**YOUR GOAL:** Could you repeat these entries word for word, leaving out the pictures?

(Word and item position data)
::::

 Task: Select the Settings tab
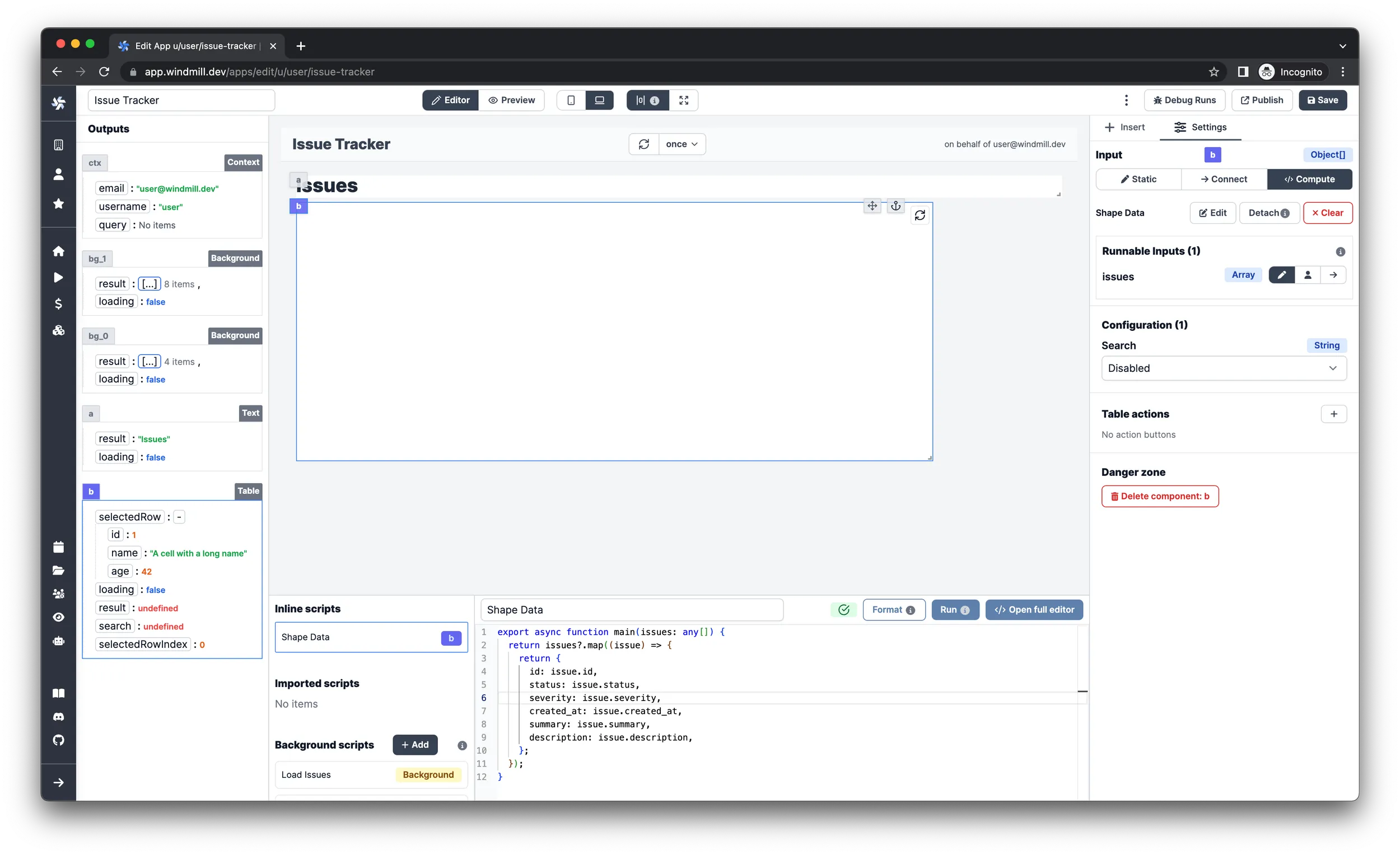[1200, 127]
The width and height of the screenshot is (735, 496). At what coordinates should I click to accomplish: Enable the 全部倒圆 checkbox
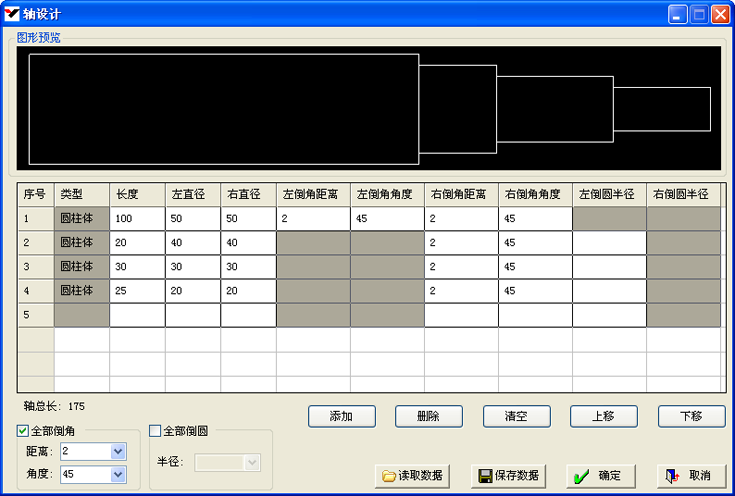[x=155, y=431]
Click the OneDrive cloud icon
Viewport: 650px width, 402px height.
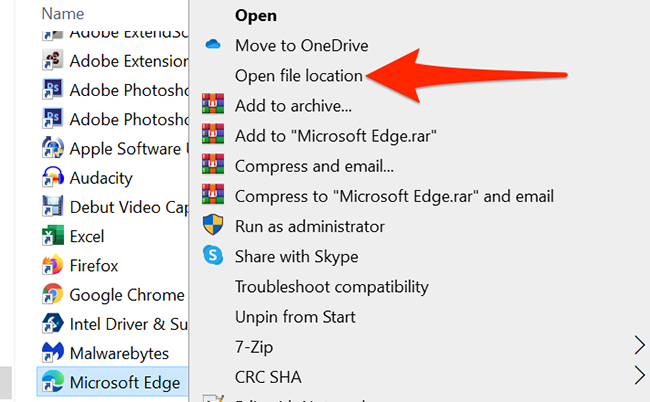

::::

**PROBLEM SOLUTION:**
 Task: Select the Settings tab
[1200, 127]
The width and height of the screenshot is (735, 496). At what coordinates should I click to accomplish: Enable the 全部倒圆 checkbox
[x=155, y=431]
Click the OneDrive cloud icon
Viewport: 650px width, 402px height.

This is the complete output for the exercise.